Eric Everett

No. 42, 39, 31
- Position: Cornerback

Personal information
- Born: July 13, 1966 (age 60) Daingerfield, Texas, U.S.
- Listed height: 5 ft 10 in (1.78 m)
- Listed weight: 161 lb (73 kg)

Career information
- High school: Daingerfield
- College: Texas Tech
- NFL draft: 1988: 5th round, 122nd overall pick

Career history
- Philadelphia Eagles (1988–1989); Tampa Bay Buccaneers (1990–1991); Kansas City Chiefs (1991); Minnesota Vikings (1992);

Awards and highlights
- Second-team All-SWC (1987);

Career NFL statistics
- Interceptions: 8
- Sacks: 1
- Fumble recoveries: 2
- Stats at Pro Football Reference

= Eric Everett =

American football player (born 1966)

Eric Eugene Everett (born July 13, 1966) is an American former professional football player who was a cornerback in the National Football League (NFL).
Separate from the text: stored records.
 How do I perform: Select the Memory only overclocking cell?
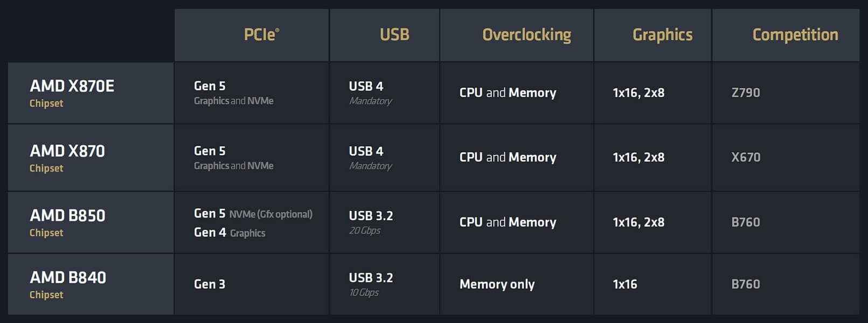tap(497, 284)
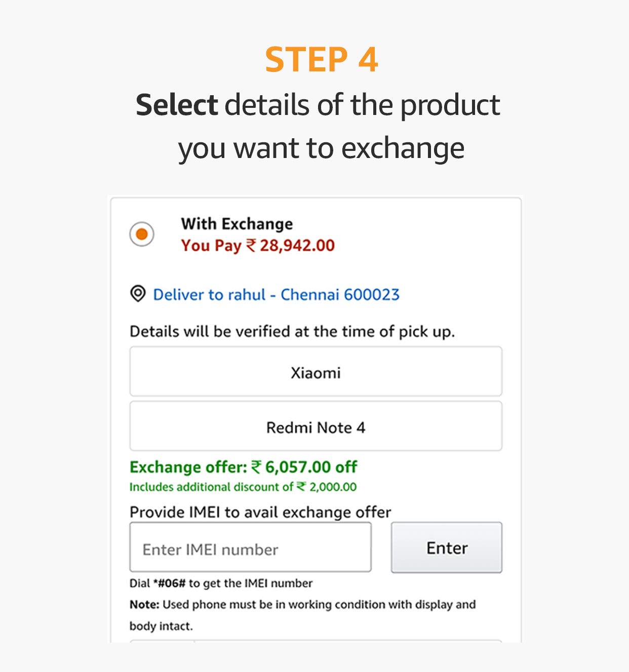Click the additional discount of ₹2,000.00 line
The height and width of the screenshot is (672, 629).
click(x=243, y=487)
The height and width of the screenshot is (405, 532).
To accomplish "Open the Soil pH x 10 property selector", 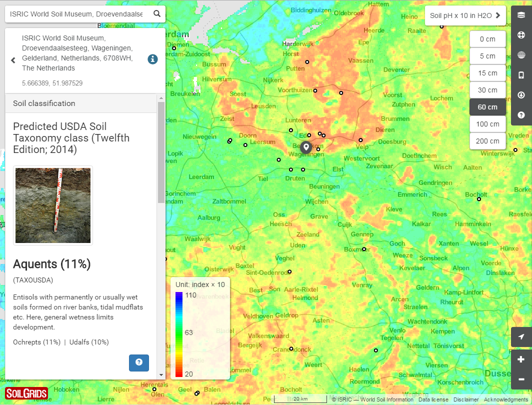I will click(465, 16).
He played college football for the Texas Tech Red Raiders and was selected in the fifth round of the 1988 NFL draft. Everett played five seasons with the Philadelphia Eagles, Tampa Bay Buccaneers, Kansas City Chiefs, and Minnesota Vikings.

Everett later became a physical education coach at DeWitt Perry Middle School in Carrollton, Texas. His brother, Thomas Everett, is a former safety in the NFL.